94 Kayıt Bulundu.
Bize Ahmed b. Süleyman, ona Yahya b. Adem, ona Süfyn es-Sevrî, ona Hakîm b. Cübeyr, ona Muhammed b. Abdurrahman b. Yezid, ona babası (Abdurrahman b. Yezid), ona da Abdullah b. Mesud şöyle demiştir: "Rasulullah (sav) 'İhtiyacı olmadığı halde dilenen kimse, kıyamet günü yüzü tırmalanmış veya yüzünde et kalmamış bir halde gelir' buyurdu. Bunun üzerine 'Ey Allah'ın Rasulü! muhtaç olmamanın ölçüsü nedir?' denildi. Hz. Peygamber (sav) 'Elli dirhem gümüş veya buna denk gelebilecek altına malik olan kimse muhtaç değildir' buyurdu."

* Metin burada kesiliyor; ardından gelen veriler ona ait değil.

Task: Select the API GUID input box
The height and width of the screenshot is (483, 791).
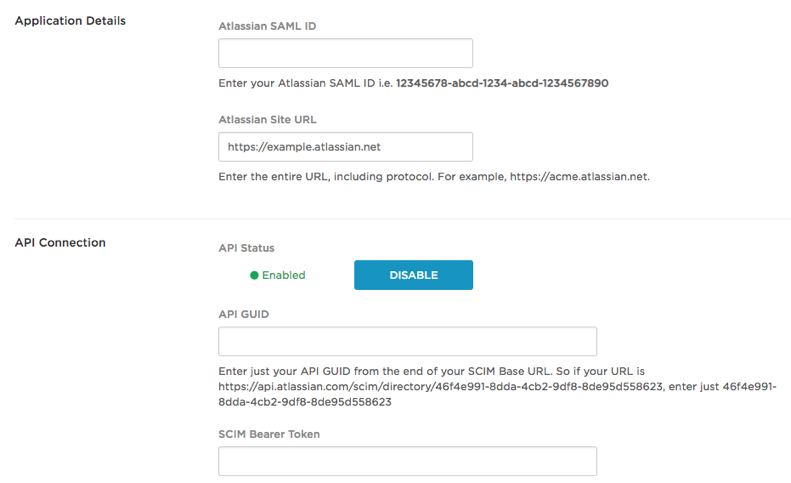Action: 408,341
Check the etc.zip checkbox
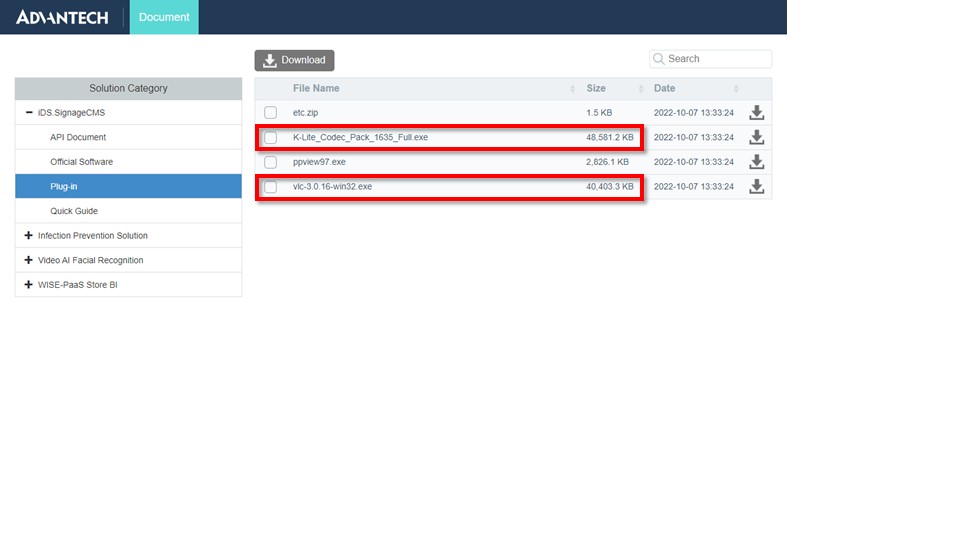This screenshot has width=960, height=540. click(270, 113)
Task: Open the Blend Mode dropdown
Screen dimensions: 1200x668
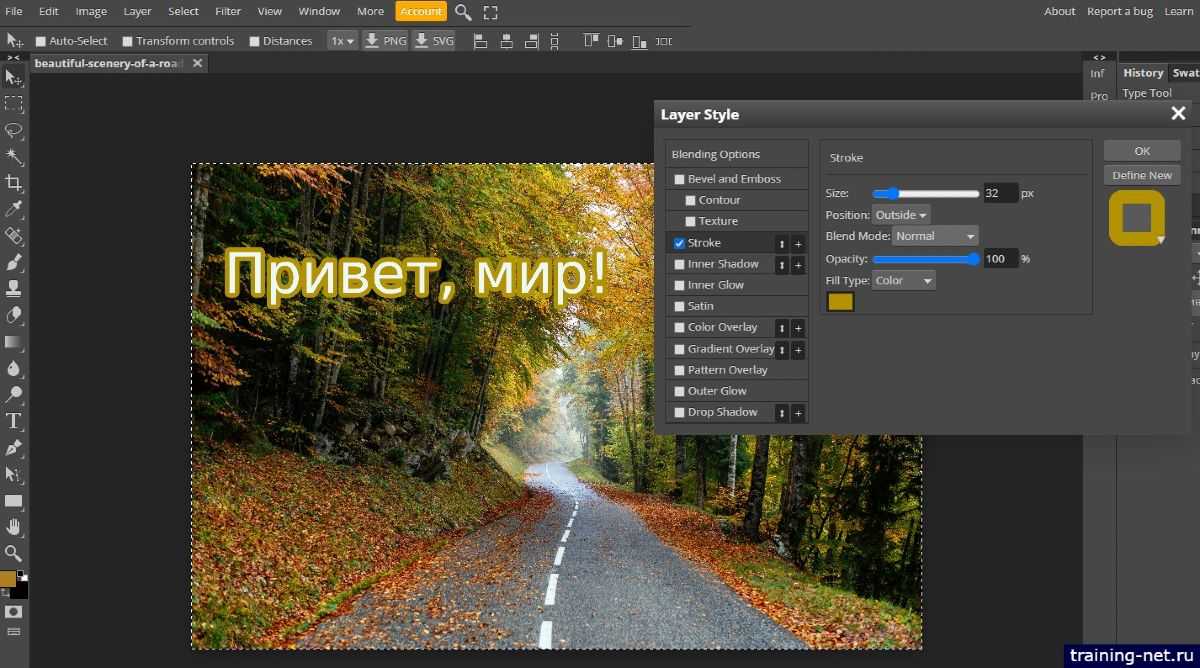Action: point(935,236)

Bana Amr b. Hâlid, ona Leys, ona Yezid b. Ebu Habib, ona Ebu Hayr, ona Ukbe şöyle rivayet etmiştir: Nebi (sav) bir gün (Medine’nin) dışına çıkıp Uhud’da şehit düşenlere cenaze namazı kıldı. Sonra minbere çıkıp şunları söyledi: "Ben, sizden önde (ahirete) gitmiş olacağım ve ben sizin üzerinize şahidim. Vallahi şu an (Kevser) Havuzuma bakıyorum. Bana yeryüzü hazinelerinin –yahut yeryüzünün- anahtarları verildi. Allah’a yemin olsun ki, ben, sizin, benden sonra şirk koşacağınızdan korkmuyorum, ama dünyalık uğruna birbirinizle yarışa girmenizden endişe ediyorum."
Bize Said b. Şurahbîl, ona Leys (b. Sa'd), ona Yezid (b. Kays), ona da Ebu Hayr (Mersed b. Abdullah), Ukbe b. Âmir'in şöyle dediğini haber vermiştir: Hz. Peygamber (sav) bir gün dışarı çıktı. Uhud şehitlerine ölüye namaz kılar gibi (gıyabî) cenaze namazı kıldı. Sonra minbere çıktı ve şöyle buyurdu: "Ben, (Kevser Havuzu'nun başına) sizden önce varanım. Ben sizin üzerinizde bir şahidim. Vallahi şu anda Havuzumu görüyorum. Bana yeryüzü hazinelerinin anahtarları verildi. Vallahi, benden sonra sizin Allah’a ortak koşacağınızdan korkmuyorum. Fakat dünya (malı) konusunda birbirinizle yarışa girmenizden korkuyorum.”
Bize Rabî b. Süleyman b. Davud, ona İshak b. Bekir, ona babası (Bekir b. Mudar), ona Amr b. Haris, ona İbn Şihâb, ona Urve b. Zübeyir ve Said b. Müseyyeb, onlara da Hakim b. Hizam (ra) şöyle demiştir: Peygamber'den (dünyalık mal) istedim, o verdi, sonra yine istedim, yine verdi ve ardından şöyle buyurdu: "Ey Hakim! Şüphesiz bu dünya malı, yeşil, yemesi tatlıdır. Her kim bu malı gönül tokluğu ile alırsa, o mal kendisi için bereketli ve hayırlı kılınır. Her kim de bunu açgözlülükle alırsa bu mal, alan kimse için bereketli ve şerefli olmaz. O ihtiraslı kimse bir obur gibidir ki, daima yer, bir türlü doymaz. Veren el alan elden hayırlıdır." [Hakîm der ki: Ben: “ey Allah'ın Rasulü! Seni hak ile gönderen Allah'a yemin ederim ki, ben şu dünyadan ayrılıncaya kadar senden sonra hiçbir kimsenin malından bir şey almayacağım” dedim.]